Tim Sullivan on Granada’s regional identity

I thought I had it great identity. Of course, it had two of the worst football clubs in the world. But aside from that, it took a while to get used to because it’s like going to a new school, isn’t it? Before I made friends, I didn’t really understand it. So I would pootle off to London as soon as I could. As soon as I got the director’s job, I left London, I moved to Manchester and bought a house because I thought, “I could embrace this,” which was great.

Another great encourager at Granada, when I’d worked on Granada Reports, I’d struck up a rapport with Tony Wilson. I wasn’t alone there, many, many people did. And so, within a few months, I didn’t have anywhere to live. I ended up living in Tony’s house with him one summer. So, I quickly had the virtues of the north west and Manchester and the endlessly repeated story of driving down to present Nationwide and turning around at Watford Gap station. If I had a pound… but I loved Tony, as did most people. He became a great, great friend, as he did with many people. When I came up to direct Cold Feet he was one of the first people that got in touch, we went out for dinner.

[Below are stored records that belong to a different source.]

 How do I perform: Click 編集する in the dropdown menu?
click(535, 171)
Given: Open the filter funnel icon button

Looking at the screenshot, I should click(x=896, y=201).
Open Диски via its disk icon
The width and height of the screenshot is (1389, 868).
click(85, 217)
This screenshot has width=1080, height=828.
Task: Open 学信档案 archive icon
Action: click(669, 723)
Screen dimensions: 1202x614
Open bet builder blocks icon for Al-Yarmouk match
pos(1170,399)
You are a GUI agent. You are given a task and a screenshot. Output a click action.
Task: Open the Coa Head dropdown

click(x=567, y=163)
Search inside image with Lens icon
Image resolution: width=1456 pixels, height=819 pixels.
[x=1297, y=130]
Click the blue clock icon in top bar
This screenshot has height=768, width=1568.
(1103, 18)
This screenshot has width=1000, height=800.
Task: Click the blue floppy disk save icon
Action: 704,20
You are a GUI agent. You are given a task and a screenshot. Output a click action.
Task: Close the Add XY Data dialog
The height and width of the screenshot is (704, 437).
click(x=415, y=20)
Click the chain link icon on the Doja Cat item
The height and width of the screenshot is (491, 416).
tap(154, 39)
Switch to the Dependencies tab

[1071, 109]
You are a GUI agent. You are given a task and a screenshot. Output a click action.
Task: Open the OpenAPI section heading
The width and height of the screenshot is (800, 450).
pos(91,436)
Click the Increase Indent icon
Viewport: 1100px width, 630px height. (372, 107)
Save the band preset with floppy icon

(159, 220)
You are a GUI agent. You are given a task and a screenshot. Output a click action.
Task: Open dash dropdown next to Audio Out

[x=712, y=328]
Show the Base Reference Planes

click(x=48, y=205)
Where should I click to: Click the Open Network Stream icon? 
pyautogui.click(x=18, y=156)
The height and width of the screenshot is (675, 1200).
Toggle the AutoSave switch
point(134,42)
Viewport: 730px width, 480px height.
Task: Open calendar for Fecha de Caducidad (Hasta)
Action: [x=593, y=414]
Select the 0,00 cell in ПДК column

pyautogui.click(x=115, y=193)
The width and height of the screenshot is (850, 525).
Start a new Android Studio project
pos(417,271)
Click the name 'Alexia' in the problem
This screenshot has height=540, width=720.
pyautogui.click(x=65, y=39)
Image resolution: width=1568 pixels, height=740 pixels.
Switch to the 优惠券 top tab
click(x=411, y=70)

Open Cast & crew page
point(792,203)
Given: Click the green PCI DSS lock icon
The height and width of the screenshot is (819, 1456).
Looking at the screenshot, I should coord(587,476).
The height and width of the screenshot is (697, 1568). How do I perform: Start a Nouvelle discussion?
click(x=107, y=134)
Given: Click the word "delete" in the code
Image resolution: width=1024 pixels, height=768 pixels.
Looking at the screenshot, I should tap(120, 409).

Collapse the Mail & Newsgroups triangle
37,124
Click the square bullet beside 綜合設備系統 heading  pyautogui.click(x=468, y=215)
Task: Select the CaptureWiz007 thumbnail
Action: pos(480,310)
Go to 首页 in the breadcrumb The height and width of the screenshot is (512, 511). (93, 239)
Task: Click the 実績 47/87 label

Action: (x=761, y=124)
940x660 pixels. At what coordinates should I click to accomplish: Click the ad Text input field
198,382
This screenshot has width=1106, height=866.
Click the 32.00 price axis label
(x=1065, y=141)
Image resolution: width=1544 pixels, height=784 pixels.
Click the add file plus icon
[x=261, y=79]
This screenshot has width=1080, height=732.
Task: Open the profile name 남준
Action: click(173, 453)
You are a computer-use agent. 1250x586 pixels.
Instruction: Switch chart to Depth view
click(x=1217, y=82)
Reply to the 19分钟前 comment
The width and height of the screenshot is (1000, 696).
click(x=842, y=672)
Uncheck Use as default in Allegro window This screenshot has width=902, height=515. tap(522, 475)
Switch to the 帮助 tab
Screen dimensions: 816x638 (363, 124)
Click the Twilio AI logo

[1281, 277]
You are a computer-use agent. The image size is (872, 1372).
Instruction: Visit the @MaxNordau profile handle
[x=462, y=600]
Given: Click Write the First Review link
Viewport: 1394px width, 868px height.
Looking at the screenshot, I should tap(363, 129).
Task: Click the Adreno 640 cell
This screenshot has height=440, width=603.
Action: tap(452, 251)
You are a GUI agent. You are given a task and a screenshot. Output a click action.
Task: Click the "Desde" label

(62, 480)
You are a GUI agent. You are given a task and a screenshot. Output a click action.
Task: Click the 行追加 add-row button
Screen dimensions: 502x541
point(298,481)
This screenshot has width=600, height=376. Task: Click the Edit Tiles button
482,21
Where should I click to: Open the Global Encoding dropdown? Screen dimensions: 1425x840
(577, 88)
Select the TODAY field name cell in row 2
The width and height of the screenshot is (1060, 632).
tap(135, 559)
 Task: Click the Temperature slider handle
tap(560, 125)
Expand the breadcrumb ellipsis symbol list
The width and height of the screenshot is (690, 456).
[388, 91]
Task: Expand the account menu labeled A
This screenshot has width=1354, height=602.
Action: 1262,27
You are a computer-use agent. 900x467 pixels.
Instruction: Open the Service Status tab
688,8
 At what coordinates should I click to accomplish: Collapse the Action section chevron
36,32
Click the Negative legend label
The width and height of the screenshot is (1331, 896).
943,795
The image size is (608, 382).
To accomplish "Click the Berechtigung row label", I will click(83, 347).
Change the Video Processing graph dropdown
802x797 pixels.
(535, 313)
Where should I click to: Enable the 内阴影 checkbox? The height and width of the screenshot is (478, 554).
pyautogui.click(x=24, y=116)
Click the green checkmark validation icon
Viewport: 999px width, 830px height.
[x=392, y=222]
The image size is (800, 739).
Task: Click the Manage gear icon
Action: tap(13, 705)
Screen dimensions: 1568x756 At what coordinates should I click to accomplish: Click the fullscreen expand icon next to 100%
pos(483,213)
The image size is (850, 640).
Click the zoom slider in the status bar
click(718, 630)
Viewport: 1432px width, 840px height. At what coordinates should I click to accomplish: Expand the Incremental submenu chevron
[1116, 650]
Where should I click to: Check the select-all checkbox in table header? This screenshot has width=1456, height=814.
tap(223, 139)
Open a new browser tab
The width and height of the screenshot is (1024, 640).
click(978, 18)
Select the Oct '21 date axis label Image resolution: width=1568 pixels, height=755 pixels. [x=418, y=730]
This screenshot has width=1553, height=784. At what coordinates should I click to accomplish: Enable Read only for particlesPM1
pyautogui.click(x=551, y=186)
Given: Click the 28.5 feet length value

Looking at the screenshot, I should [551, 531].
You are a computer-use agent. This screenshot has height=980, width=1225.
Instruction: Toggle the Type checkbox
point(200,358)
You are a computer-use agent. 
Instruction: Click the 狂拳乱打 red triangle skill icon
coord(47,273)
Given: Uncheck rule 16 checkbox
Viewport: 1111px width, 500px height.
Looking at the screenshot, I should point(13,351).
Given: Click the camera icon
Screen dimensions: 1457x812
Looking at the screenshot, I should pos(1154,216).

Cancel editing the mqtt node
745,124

Manchester clearly had a really interesting cultural identity; which Granada was very responsive to. And you had these wonderful filmmakers, like Peter Carr who made City, the documentary, which is like the golden age of documentaries. And then in local television, you had people, all those from the north east, like Tony Bulley, making programmes like This England, which were great portraits of the north west by people who were interested in the north west and understood it. Local programmes, I would stick my neck out and go local programmes might have been a chore for other broadcasters in the ITV network, but it was a fundamental of Bernstein’s ethos. And it reflected that, it was a north west company that made really good programmes about and for the north west.